Pixel coordinate grounding data
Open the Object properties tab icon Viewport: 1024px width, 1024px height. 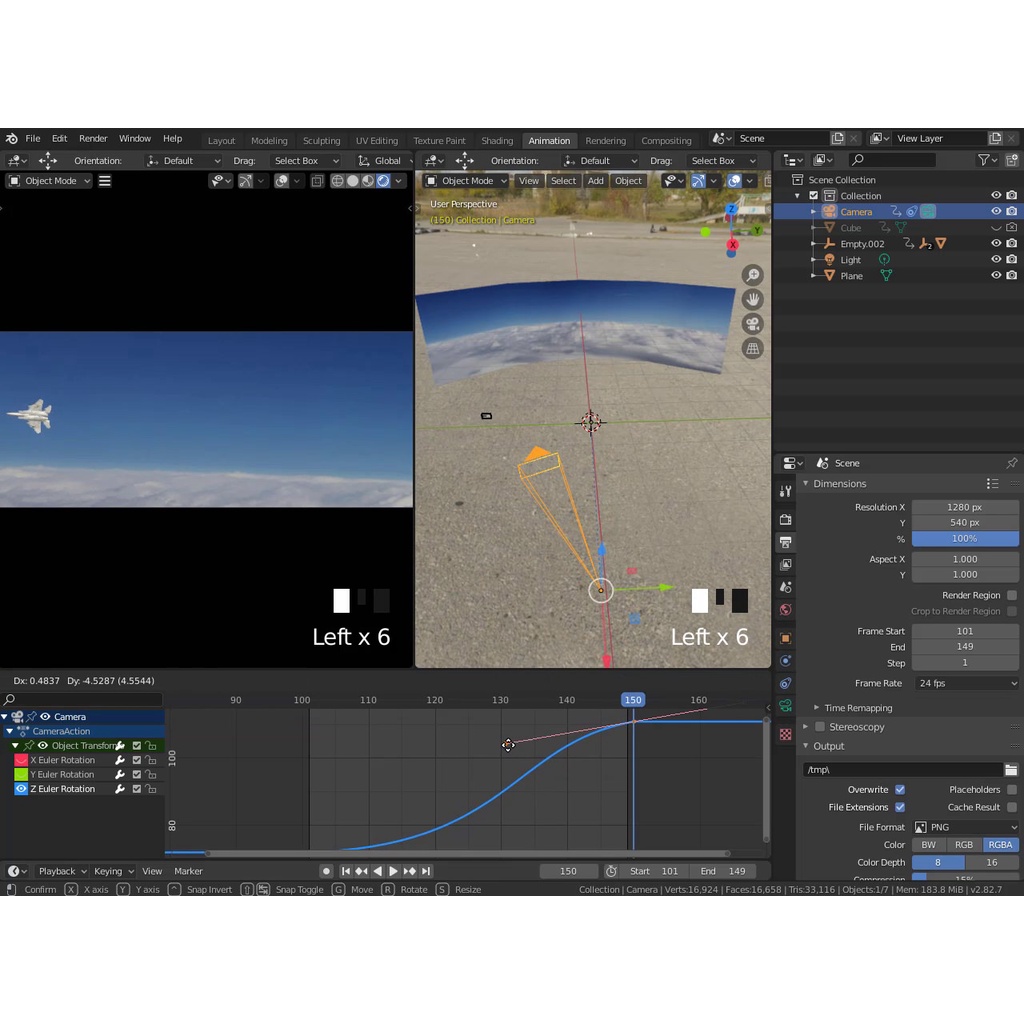pos(786,638)
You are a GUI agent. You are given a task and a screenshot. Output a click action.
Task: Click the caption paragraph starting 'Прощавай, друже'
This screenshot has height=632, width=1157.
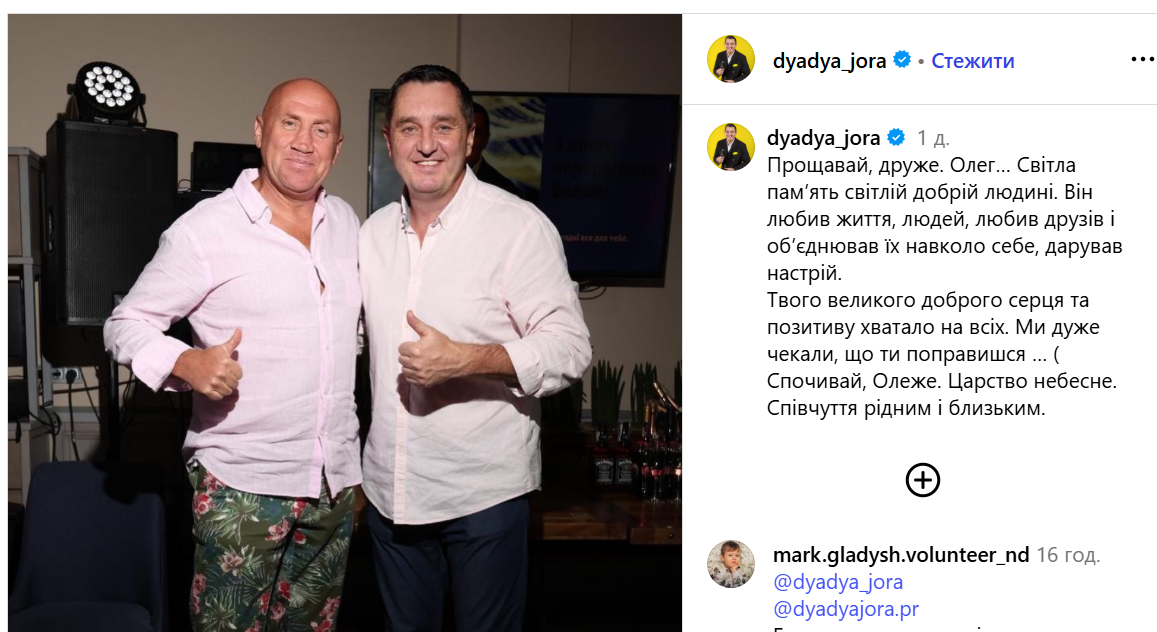[x=944, y=218]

Task item
Keep the pictures out of your answer, which should be the lines from the one with "Task: Click the" through the final line of the data, copied exactly.

Answer for this exercise
Task: Click the caption paragraph starting 'Прощавай, друже'
This screenshot has height=632, width=1157.
[x=944, y=218]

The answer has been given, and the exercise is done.